You can feel Finnegan’s gradual disengagement with his interior surf fanatic, the gentle recognition that other forces (power, politics) will consume him over time. At these points in the story, surfing takes a back seat. The painful withdrawal, the classic pangs of the addict, are familiar to anyone that has forsaken surfing for the complexities, intrigues and horror of the modern world. You can feel, at points, that the author resents the grip of the ocean and the extension of his thrall to other parts of his life.
Finnegan’s book makes me dream of all the glorious time I spent chasing waves and why, perhaps, I don’t chase them quite so regularly now. He seems to hold a conviction that surfing will be there for him when he comes back, which I suppose it is, almost endlessly, until it isn’t anymore. Yet the waves themselves will keep breaking up the shore, licking the sand, propelling some fleet figure across their face. It is right at the zenith of the book that he stares at the prospect that it will not, forever, be him.
Trying to translate a veteran commitment to surf to your average urban dweller is a hiding to nothing. The modern city, with its constant fluctuations of trend and geography, is not designed for a surfer to thrive. The city demands all, surfing demands all. It’s rare for people outside the nebulous bubble of the surfing industry to thrive, to live complete lives full of culture, whilst nurturing a full time addiction. We all hanker after simplicity, but the perfect wave is as maddening and various as any addiction, to money, power or freedom. The tangible feeling of Barbarian Days is that William Finnegan has spanned these borders, put a leg either side of them, and navigated a clear course, offsetting one passion against the other and winning, more or less.
Some of my favourite chunks of pure surf writing happen when Finnegan finds his way to the Atlantic island of Madeira, long known for its big, brutal waves. Once home to an insane, big-wave pointbreak called Jardim Do Mar (tragically destroyed by sea defences), you feel that the author has met surfing conditions that match his significant experience and he becomes hooked to the brutal heft of the waves even as his physical strength starts to waver. Every hairball session on the island is recounted in splendid detail. Between surfs, it’s clear his journalistic career at The New Yorker and beyond has boomed, though he only fleetingly touches on his travels to war zones and surfer’s ability to move calmly through highly-pressured situations. The vital details of his life and relationships flow by quickly, passed over for detailed explorations of the balance between a Manhattan existence and an addiction to chasing waves.
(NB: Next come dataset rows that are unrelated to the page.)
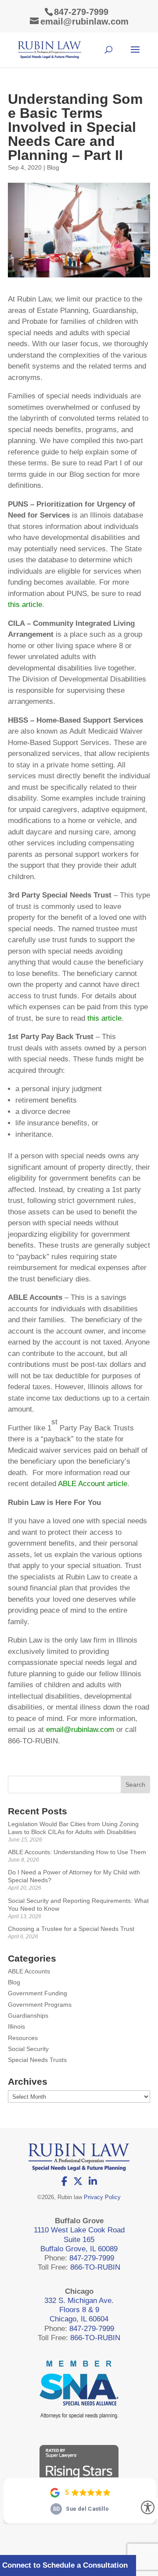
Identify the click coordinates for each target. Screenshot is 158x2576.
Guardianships (28, 2015)
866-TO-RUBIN (95, 2267)
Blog (53, 167)
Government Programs (40, 2004)
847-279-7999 (81, 12)
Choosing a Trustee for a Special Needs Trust (71, 1928)
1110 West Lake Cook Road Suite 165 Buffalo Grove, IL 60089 (79, 2239)
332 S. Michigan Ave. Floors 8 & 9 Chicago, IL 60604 (79, 2310)
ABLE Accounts (29, 1971)
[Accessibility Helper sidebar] (147, 2508)
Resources (23, 2037)
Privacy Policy (102, 2197)
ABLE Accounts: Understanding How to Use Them (77, 1852)
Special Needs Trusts (37, 2059)
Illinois (16, 2026)
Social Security (28, 2048)
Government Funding (37, 1993)
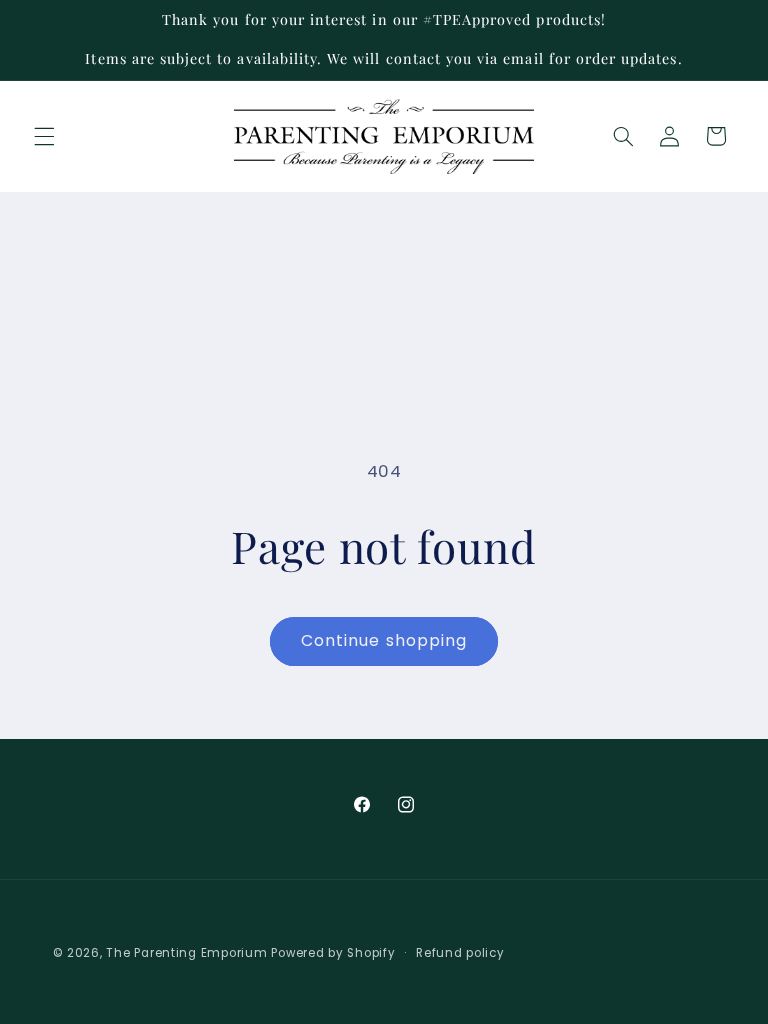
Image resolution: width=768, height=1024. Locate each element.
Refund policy (460, 953)
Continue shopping (384, 640)
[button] (44, 136)
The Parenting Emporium (186, 953)
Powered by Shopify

I finished Barbarian Days in a setting Finnegan would thoroughly approve of, camped out under the stars by a ruined croft in the Orkney Islands, devoting the days to surfing a slightly frightening wave with a tendency to go dry on the inside. I found the book so woven with my own life, choices and devotions that it was hard to read it objectively. It was like reading a much more exciting version of my own autobiography. If you want to learn about both the satisfaction of a surfing life and the toll that this devotion demands, close read this book: it absolutely defines the genre.